Alzheimer. Da studio longitudinale su volontari 70enni nuova banca dati per la ricerca

Alzheimer. Da studio longitudinale su volontari 70enni nuova banca dati per la ricerca

Alzheimer. Da studio longitudinale su volontari 70enni nuova banca dati per la ricerca
Uno studio di longitudinale sull’invecchiamento cerebrale, che ha coinvolto 1.321 volontari 70-74enni abitanti ad Abbiategrasso (Milano), permette la costruzione di un deposito fruttifero a disposizione della ricerca, a far rendere in termini di conoscenza scientifica per studiare i vari aspetti dell’invecchiamento cerebrale e del deterioramento cognitivo. Al via anche il progetto della Banca del Cervello.

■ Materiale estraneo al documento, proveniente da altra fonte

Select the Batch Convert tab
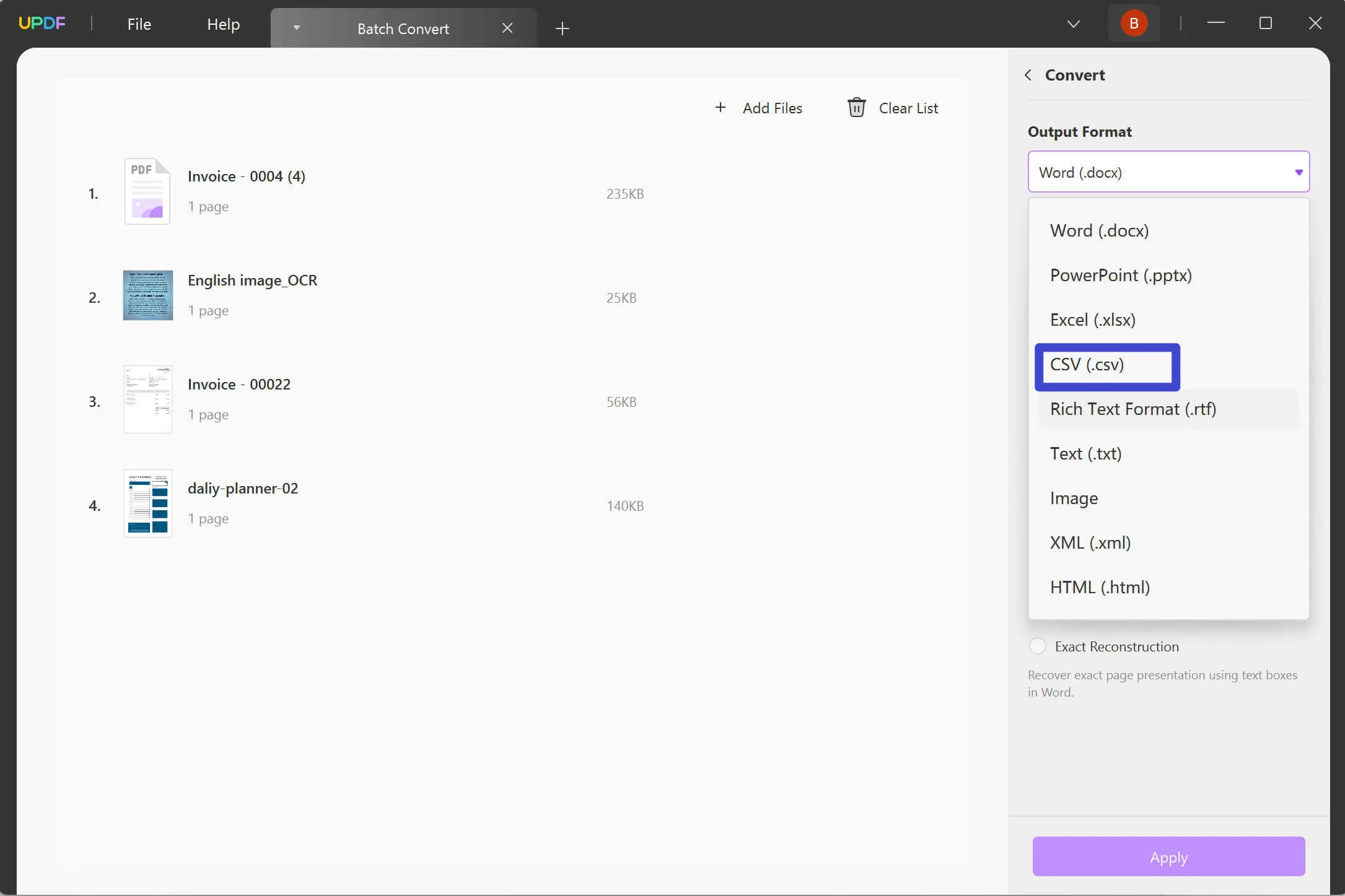 point(403,27)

Sono 1.321 i volontari tra i 70 e i 74 anni, abitanti ad Abbiategrasso (Milano), che hanno partecipato a uno studio scientifico sull’invecchiamento cerebrale contribuendo alla costruzione di una grande “banca” di dati e di materiale biologico (DNA, cellule, sangue) da utilizzare per la ricerca scientifica sull’Alzheimer. Lo studio, denominato “Invecchiamento Cerebrale in Abbiategrasso” (InveCe.Ab), è stato condotto dalla Fondazione Golgi Cenci – centro di ricerca con sede ad Abbiategrasso rinomato a livello internazionale – con il contributo della Federazione Alzheimer Italia – la maggiore organizzazione nazionale non profit dedicata alla promozione della ricerca sulle cause e la cura dell’Alzheimer, oltre che al sostegno dei malati e dei loro familiari – e con la collaborazione dell’Università di Pavia.
 
I volontari abbiatensi si sono sottoposti per tre volte (la prima nel 2009, poi nel 2012 e infine nel 2014) a un prelievo del sangue, un’intervista sociale, una valutazione neuropsicologica e una visita medica. Grazie a loro, oggi presso la Fondazione Golgi Cenci è presente un consistente “deposito fruttifero” da far rendere in termini di conoscenza scientifica per studiare i vari aspetti dell’invecchiamento cerebrale e del deterioramento cognitivo sia di tipo Alzheimer che di altra natura.  Lo studio è stato reso noto a livello internazionale grazie alla registrazione presso il National Institute of Health degli USA, e ci sono state inoltre pubblicazioni su riviste internazionali sia sulla parte metodologica che sui primi dati sulla prevalenza della demenza.

Dalle prime analisi dei dati, è emerso un preciso profilo anagrafico-sociale dei partecipanti, comprendente le abitudini alimentari e la propensione alle attività ricreative, a seconda del sesso e dell’età (si conferma per esempio che ad Abbiategrasso si usa molto la bicicletta e si legge quotidianamente il giornale). Nel corso dei sei anni delle tre valutazioni è emerso un calo, prevedibile e legato all’invecchiamento, nella memoria di una lista di parole, mentre per il ricordo di un racconto dalla trama logica la perdita è molto minore e addirittura si riscontra qualche miglioramento. Ciò sottolinea l’importanza per il cervello dell’organizzazione delle informazioni che si vogliono ricordare. Emerge inoltre come la demenza e la malattia di Alzheimer siano legati all’età: la prevalenza della demenza è raddoppiata in 5 anni (dal 3,3 al 6,8%), un risultato in linea con i dati europei. Per la salute in generale si è riscontrato solo un 10% dei volontari che non presenta alcun problema medico.

Sempre grazie alla Fondazione Golgi Cenci, si parla di unicità a livello per un progetto che sta muovendo i primi passi e che vedrà il suo compimento nei prossimi anni: si tratta della Banca del Cervello, ovvero secondo le parole del direttore della fondazione, Antonio Guaita: “Una raccolta post mortem di encefali a scopo di studio a disposizione della comunità scientifica; per questo si parla di 'banca' anche se i frutti sono in ambito scientifico e non economico. Oltre alle informazioni che si apprendono al microscopio, sono ugualmente significative le cose di cui veniamo a conoscenza della persona, in quanto le vicende della vita rendono unico il cervello di ognuno di noi”.